(Rows from a dataset)
★ ★ ★ ★ ★

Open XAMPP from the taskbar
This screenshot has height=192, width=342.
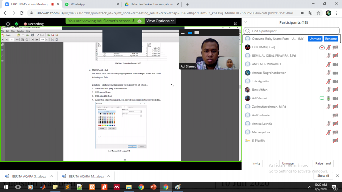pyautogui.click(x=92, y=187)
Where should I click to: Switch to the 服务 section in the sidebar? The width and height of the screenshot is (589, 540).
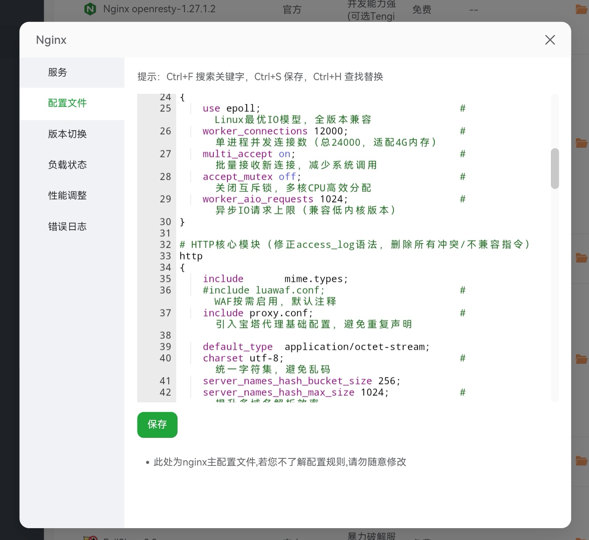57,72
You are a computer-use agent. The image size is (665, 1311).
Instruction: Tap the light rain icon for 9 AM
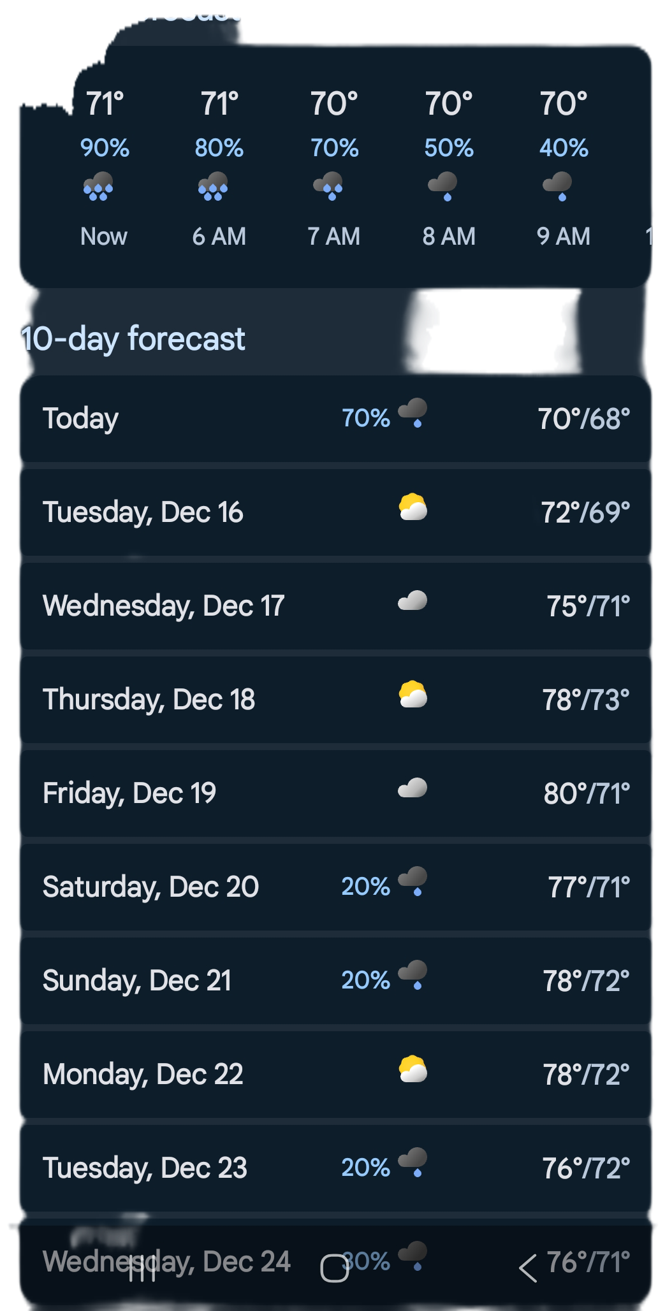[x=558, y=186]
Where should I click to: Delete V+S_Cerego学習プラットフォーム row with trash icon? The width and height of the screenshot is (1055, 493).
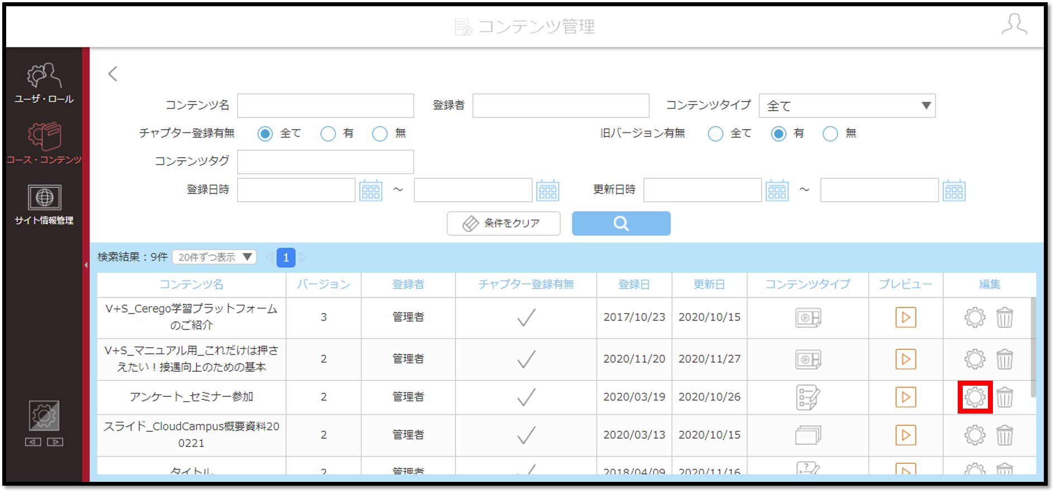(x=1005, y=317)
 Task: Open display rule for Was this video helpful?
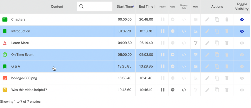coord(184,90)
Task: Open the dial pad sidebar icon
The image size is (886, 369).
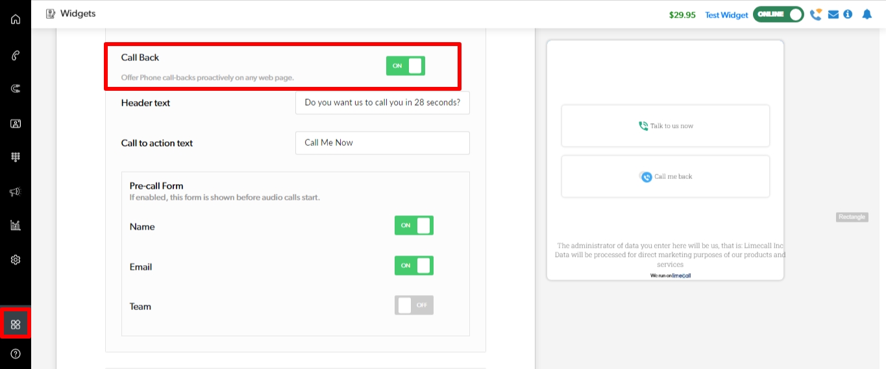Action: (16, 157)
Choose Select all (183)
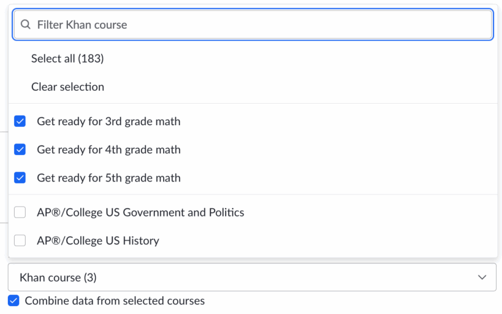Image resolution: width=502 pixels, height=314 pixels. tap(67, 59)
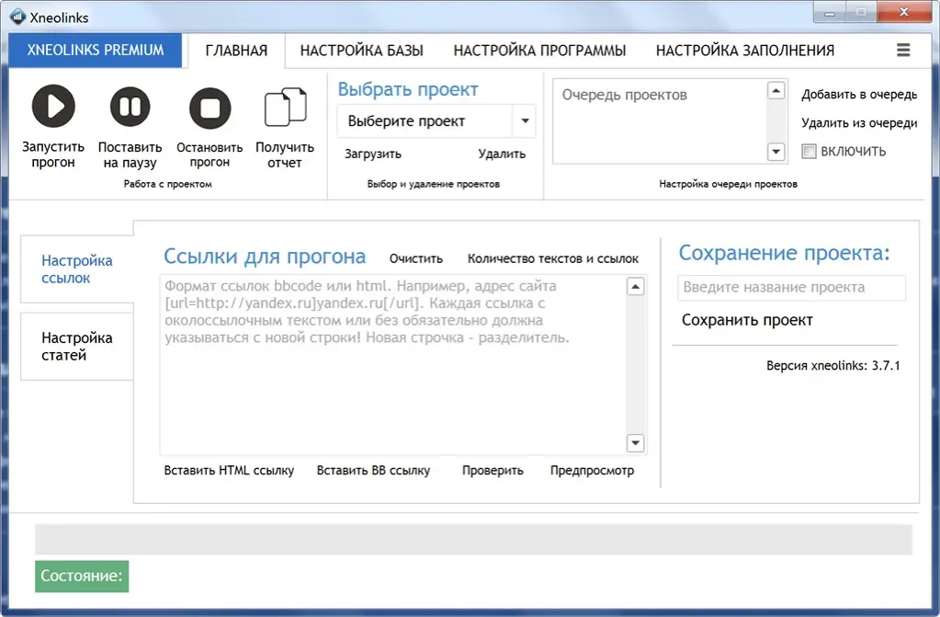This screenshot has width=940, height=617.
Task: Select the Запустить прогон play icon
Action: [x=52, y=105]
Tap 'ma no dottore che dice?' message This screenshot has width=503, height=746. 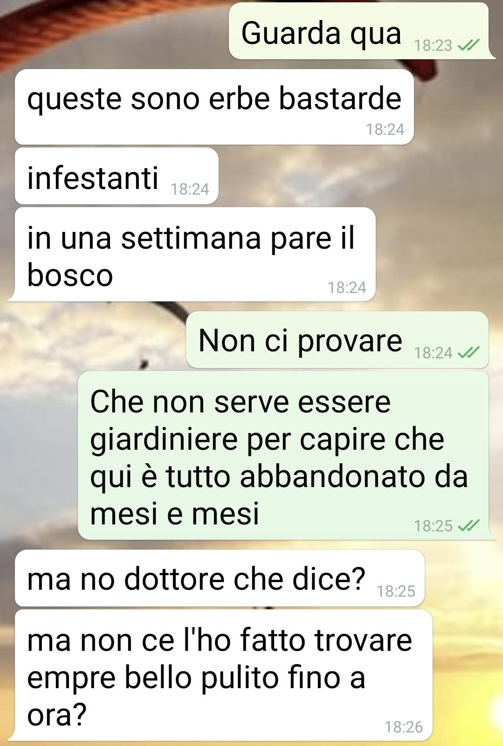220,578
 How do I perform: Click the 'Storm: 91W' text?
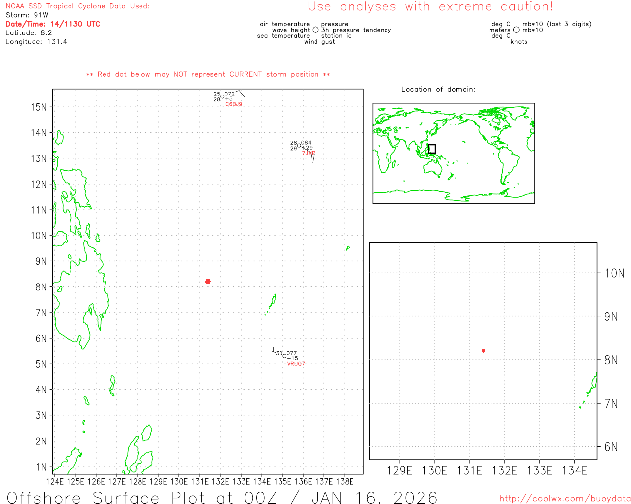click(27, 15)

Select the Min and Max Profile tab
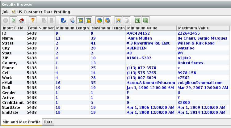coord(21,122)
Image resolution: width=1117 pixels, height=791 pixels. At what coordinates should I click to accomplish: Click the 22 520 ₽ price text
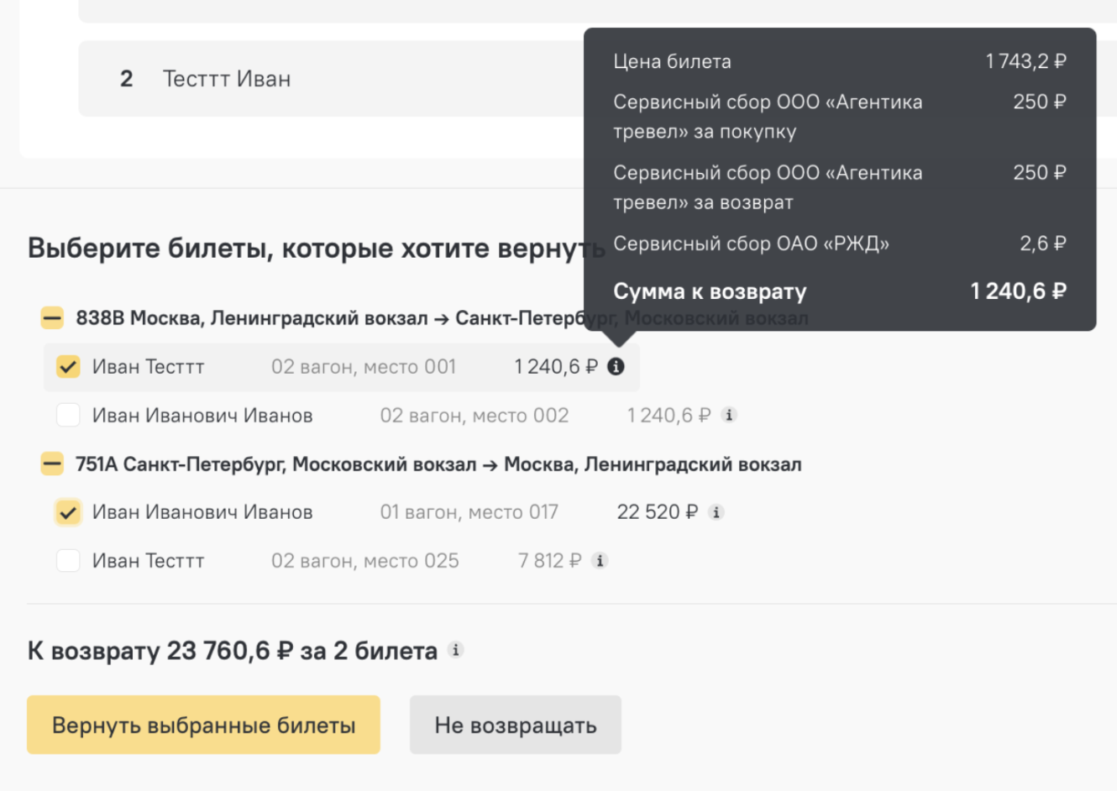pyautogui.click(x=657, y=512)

★ ★ ★ ★ ★

*The task*: Put the rows from the line with "Select the Min and Max Profile tab" through the last row above into a numbered list, one line per item, without blank lines or pictures.

*Finished answer*:
1. Select the Min and Max Profile tab
2. coord(21,122)
3. Image resolution: width=1117 pixels, height=791 pixels. At what coordinates should I click to accomplish: Click the 22 520 ₽ price text
4. pyautogui.click(x=657, y=512)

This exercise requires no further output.